Karl Barth’s Infralapsarian Theology: Origins and Development 1920-1953 is made up of two major sections: (1) Reappraising Barth’s Lapsarian Position and (2) Barth’s Lapsarian Position in Development, 1920-1953. The first portion of Tseng’s investigation provides some definitional groundwork for the lapsarian problem. Tseng explains, “what defines supralapsarianism in general is the thesis that in election-reprobation God considers humanity as unfallen, while what defines infralapsarianism is the view that eternal double predestination—before the actual creation of the world—God conceives of fallen humanity as the object of election-reprobation” (p. 61). It is here that Tseng then reevaluates Barth’s position and his self-identification with the former lapsarian position.

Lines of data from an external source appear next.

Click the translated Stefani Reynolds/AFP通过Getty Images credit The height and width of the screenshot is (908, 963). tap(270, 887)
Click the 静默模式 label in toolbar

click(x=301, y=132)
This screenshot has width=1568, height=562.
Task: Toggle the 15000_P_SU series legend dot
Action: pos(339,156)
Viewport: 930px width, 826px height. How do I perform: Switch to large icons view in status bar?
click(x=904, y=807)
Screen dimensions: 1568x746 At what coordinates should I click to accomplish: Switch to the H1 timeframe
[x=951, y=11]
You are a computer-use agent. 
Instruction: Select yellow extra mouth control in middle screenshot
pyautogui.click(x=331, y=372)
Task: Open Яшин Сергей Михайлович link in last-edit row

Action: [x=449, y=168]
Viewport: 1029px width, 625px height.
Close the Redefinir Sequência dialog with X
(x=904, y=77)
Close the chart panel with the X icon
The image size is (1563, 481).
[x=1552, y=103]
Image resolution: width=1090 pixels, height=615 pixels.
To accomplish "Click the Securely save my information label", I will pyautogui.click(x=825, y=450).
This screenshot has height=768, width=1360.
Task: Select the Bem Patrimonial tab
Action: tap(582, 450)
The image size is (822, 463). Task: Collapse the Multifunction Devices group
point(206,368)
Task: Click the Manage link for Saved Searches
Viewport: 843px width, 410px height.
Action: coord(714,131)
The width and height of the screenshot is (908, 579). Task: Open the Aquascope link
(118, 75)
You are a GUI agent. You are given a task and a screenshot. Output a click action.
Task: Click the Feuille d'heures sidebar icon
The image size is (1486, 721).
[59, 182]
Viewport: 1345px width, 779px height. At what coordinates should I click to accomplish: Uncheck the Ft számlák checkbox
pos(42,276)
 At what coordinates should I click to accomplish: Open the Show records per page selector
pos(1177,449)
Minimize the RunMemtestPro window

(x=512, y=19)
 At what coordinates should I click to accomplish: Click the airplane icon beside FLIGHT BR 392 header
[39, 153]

Still, Barth’s lapsarian convictions are far more complex than that allowed by a simple ascription to a supralapsarianism position. For Tseng, the complex and dialectical nature of Barth’s lapsarian thinking, along with his doctrine of election outlined in CDII/2, could be described as basically infralapsarian (p. 79). Thus, the second portion of Tseng’s investigation seeks to establish this conclusion further by chronologically examining the development of Barth’s lapsarian position from Römerbrief II (1920-1921) to CDIV/1 (1951-1953). This latter section comprises the majority of the book and Tseng does well in guiding the reader to his intended conclusions. Tseng concludes that regardless of Barth’s avowed sympathy for the supralapsarian ordering of divine decrees, “Barth’s Christocentric doctrine of election . . . has in fact been a robustly complex scheme in which supra- and infralapsarian theological incentives and patterns of thinking . . . have been dialectically interwoven” (p. 290). In other words, a simple ascription to a supralapsarianism in Barth’s theology is just that—simple.
Those familiar with the landscape of Karl Barth and Barth studies will be able to examine the investigation of this book with more scrutiny than others. This is not a book written with a general readership in mind. It is both technical and dense, but rich with insight and theological reflection. If anything the reader will walk away encouraged that new explorations in theological studies are possible, which makes this title a perfect fit for the series in which it resides. This is a book that I can recommend for those interested or invested in Barth studies. It is a new page turned in the complex study of one of the twentieth centuries most influential figure. Still, for those who are looking for an entrance ramp into the conversation, I would recommend looking elsewhere.
I received a review copy of this book in exchange for an honest review. I was not required to write a positive review. The opinions I have expressed are my own. I am disclosing this in accordance with the Federal Trade Commission’s 16 CFR, Part 255: “Guides Concerning the Use of Endorsements and Testimonials in Advertising.